Half of all teachers in Brazil believe their occupation is undervalued and would not recommend young people to become educators, according to a survey entitled Profissão docente (“The Teaching Profession”), an initiative by organization Todos Pela Educação and private foundation Itaú Social.
According to the study, conducted by pollster Ibope Inteligência in collaboration with Conhecimento Social Network, most teachers (78%) said they chose the career chiefly because they could relate to the occupation. However, one out of every three teachers said they are totally dissatisfied with the trade, whereas one of every five said they are totally satisfied.

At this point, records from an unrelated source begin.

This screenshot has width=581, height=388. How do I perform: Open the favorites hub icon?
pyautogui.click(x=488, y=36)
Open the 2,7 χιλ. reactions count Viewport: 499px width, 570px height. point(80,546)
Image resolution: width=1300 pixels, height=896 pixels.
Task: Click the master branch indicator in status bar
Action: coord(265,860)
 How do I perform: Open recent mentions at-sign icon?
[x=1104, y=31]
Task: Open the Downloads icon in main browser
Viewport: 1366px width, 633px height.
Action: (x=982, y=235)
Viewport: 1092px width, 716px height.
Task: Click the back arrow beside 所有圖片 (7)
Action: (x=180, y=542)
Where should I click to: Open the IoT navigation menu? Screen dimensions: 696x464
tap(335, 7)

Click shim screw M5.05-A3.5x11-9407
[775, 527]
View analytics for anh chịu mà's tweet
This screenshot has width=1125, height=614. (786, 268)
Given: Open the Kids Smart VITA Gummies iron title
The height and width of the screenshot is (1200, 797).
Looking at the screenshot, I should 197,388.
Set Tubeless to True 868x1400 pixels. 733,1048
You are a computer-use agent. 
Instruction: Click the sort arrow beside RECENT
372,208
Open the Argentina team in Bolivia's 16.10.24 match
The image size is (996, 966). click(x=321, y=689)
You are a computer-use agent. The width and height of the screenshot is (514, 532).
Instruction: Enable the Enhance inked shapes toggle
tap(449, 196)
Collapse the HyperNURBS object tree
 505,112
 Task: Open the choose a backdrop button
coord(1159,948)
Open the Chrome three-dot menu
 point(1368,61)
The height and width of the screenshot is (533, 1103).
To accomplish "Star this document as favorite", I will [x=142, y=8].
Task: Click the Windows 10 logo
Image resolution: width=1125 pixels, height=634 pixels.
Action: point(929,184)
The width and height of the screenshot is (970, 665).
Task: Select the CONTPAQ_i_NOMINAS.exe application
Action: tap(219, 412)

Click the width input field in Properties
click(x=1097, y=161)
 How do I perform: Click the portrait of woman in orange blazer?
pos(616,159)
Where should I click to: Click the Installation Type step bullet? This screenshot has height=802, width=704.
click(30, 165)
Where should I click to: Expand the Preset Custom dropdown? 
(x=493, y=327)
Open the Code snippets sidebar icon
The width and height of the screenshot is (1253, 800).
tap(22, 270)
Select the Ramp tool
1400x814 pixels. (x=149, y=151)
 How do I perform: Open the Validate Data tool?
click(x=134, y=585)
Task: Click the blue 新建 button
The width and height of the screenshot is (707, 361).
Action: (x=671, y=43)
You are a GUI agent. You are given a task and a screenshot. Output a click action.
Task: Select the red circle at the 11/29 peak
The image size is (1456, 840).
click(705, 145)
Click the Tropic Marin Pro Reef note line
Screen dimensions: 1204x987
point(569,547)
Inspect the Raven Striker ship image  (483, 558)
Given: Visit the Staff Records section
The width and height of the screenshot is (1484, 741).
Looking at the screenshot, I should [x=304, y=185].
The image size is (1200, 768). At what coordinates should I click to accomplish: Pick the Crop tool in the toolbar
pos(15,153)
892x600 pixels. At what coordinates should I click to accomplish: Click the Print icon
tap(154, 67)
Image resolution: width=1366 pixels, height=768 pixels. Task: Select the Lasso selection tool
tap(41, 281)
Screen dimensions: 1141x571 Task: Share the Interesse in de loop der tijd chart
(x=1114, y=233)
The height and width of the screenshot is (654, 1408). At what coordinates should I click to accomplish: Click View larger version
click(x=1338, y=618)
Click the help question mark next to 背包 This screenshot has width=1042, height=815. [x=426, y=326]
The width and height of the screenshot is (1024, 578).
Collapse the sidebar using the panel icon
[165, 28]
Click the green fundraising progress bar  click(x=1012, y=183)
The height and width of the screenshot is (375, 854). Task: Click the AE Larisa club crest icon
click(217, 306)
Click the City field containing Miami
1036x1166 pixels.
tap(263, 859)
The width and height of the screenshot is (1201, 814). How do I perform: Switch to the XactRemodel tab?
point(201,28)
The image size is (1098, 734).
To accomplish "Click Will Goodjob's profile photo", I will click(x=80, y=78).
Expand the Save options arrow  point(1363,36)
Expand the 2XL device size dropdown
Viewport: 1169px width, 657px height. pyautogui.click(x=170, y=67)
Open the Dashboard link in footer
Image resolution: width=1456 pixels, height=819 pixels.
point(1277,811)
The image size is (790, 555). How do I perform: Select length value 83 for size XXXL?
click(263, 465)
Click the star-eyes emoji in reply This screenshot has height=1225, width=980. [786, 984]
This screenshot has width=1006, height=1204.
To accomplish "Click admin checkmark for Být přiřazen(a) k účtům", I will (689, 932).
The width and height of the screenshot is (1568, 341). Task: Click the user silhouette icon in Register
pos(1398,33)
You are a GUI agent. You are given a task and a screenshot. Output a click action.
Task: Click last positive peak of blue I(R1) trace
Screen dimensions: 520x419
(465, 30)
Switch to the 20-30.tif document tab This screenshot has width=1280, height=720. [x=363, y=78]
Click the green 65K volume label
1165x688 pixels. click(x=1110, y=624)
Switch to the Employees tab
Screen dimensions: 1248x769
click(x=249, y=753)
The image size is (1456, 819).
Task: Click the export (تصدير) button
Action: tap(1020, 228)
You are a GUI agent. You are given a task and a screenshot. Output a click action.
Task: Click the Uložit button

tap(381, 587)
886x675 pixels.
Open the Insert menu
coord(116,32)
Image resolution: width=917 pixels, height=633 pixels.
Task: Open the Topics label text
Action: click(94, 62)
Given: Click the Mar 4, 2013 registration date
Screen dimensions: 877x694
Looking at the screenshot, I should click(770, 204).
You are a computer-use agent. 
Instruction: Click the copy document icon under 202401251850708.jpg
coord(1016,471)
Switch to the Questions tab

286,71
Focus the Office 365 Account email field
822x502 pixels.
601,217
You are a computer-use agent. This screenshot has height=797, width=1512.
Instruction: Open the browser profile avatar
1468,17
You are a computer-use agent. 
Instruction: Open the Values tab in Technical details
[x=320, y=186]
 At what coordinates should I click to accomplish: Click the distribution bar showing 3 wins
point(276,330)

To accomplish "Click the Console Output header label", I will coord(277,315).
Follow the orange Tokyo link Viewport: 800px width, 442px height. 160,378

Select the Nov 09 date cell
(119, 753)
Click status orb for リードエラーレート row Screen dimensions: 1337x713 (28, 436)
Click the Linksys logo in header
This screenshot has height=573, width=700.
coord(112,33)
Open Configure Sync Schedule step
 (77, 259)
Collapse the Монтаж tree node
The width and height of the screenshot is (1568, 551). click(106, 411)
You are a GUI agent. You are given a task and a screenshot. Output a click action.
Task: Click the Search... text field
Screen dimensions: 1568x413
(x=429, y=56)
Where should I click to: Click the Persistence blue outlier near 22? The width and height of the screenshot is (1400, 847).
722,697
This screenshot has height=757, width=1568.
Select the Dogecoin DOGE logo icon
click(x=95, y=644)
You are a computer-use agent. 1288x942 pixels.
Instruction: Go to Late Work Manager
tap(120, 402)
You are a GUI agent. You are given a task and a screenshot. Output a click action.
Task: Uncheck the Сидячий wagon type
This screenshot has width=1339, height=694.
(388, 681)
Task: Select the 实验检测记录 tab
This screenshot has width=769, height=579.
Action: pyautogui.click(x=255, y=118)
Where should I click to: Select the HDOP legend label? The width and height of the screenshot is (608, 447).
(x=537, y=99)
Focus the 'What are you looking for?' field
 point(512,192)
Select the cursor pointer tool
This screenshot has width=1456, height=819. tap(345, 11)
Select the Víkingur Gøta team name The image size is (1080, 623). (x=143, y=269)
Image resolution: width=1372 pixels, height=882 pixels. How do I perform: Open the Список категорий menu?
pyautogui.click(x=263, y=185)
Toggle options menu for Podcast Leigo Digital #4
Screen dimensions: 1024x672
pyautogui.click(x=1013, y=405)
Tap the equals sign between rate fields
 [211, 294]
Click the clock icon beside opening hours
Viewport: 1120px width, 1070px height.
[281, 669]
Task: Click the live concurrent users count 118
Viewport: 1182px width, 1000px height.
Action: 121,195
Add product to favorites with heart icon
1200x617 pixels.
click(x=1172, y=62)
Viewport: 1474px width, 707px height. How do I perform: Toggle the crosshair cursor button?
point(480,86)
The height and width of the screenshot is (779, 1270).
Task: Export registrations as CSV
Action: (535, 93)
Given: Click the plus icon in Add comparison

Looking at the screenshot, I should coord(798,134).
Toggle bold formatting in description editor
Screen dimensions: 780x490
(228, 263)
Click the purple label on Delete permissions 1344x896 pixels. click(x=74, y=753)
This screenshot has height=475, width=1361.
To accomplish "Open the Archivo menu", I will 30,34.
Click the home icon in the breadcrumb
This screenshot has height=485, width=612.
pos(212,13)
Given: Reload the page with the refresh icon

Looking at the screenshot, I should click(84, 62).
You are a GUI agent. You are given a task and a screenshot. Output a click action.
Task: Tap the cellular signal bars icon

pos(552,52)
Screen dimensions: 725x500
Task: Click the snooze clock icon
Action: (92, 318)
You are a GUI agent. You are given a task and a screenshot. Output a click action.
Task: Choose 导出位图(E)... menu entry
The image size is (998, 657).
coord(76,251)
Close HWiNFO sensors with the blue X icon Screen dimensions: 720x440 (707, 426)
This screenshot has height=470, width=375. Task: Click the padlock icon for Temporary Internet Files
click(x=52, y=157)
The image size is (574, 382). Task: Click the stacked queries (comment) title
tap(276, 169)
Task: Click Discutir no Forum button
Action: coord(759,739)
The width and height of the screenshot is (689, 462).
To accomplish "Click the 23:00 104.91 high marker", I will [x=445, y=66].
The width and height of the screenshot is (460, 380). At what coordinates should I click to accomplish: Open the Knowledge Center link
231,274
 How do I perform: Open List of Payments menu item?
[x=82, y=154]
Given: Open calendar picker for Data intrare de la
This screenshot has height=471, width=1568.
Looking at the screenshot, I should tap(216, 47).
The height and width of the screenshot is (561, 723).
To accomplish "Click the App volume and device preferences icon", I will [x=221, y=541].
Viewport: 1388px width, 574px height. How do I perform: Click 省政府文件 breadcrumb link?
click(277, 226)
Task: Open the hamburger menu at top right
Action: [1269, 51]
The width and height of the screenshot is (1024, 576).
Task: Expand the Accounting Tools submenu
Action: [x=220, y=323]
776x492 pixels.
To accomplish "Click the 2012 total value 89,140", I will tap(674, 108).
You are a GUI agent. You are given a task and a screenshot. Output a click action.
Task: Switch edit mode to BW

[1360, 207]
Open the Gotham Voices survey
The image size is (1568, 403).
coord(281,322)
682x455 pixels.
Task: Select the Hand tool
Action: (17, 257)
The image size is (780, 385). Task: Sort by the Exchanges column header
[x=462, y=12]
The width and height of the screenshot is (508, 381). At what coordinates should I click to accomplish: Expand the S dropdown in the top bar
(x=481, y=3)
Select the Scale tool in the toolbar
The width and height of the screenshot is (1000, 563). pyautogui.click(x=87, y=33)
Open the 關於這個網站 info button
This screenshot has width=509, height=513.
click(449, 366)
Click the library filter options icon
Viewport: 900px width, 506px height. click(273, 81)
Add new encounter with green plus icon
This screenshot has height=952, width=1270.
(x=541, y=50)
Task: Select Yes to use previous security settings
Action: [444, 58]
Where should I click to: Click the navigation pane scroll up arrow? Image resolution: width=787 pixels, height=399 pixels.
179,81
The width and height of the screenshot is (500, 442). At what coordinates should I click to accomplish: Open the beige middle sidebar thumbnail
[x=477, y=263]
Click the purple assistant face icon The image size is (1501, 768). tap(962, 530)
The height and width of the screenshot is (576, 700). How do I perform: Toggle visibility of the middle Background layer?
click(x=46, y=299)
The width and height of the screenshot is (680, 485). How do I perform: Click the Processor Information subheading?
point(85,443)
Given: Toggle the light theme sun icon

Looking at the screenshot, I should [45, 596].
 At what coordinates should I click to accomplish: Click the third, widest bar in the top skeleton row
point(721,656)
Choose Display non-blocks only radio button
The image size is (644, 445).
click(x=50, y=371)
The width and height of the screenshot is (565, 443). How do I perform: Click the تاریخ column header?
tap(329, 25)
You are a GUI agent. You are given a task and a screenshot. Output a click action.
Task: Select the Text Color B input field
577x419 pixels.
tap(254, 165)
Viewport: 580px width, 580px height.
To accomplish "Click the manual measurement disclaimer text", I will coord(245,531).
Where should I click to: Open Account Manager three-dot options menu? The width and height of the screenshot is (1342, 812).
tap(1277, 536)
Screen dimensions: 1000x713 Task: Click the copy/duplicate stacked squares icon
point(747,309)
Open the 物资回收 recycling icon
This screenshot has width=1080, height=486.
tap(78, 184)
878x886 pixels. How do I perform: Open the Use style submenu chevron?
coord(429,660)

The survey heard 2,160 public and private primary school teachers across the country on such topics as training, work, and job appreciation. The sampling method took into account the amount of teachers in public and private schools, grades, and geographic regions, as per data from Brazil’s official school census.
Olavo Nogueira Filho, director for educational policies with Todos Pela Educação, describes the figures as alarming. He stressed the need for rethinking teacher appreciation in Brazil.
“We’ve long been familiar with the challenge of undervaluing the teaching profession, the lack of prestige, but I think the new data serve to show once again that we have a long way ahead of us regarding how much this career should be appreciated,” he argued.
As measures key to addressing this issue, teachers named continuing education (69%) and listening to teachers in the drafting of policies for education (67%). Restoring the authority of teachers and the respect associated with it were regarded as urgent by 64% of respondents, followed by pay raise (62%).
These numbers come to debunk the misconception that money is the crux of the problem, Nogueira Filho pointed out.
“Over all, the debate has placed virtually exclusive emphasis on the pay issue. Indeed, this topic stands out as one of the chief measures for valuing the profession, but it doesn’t appear as the main one in the survey. […] The issue should be considered beyond the salary.”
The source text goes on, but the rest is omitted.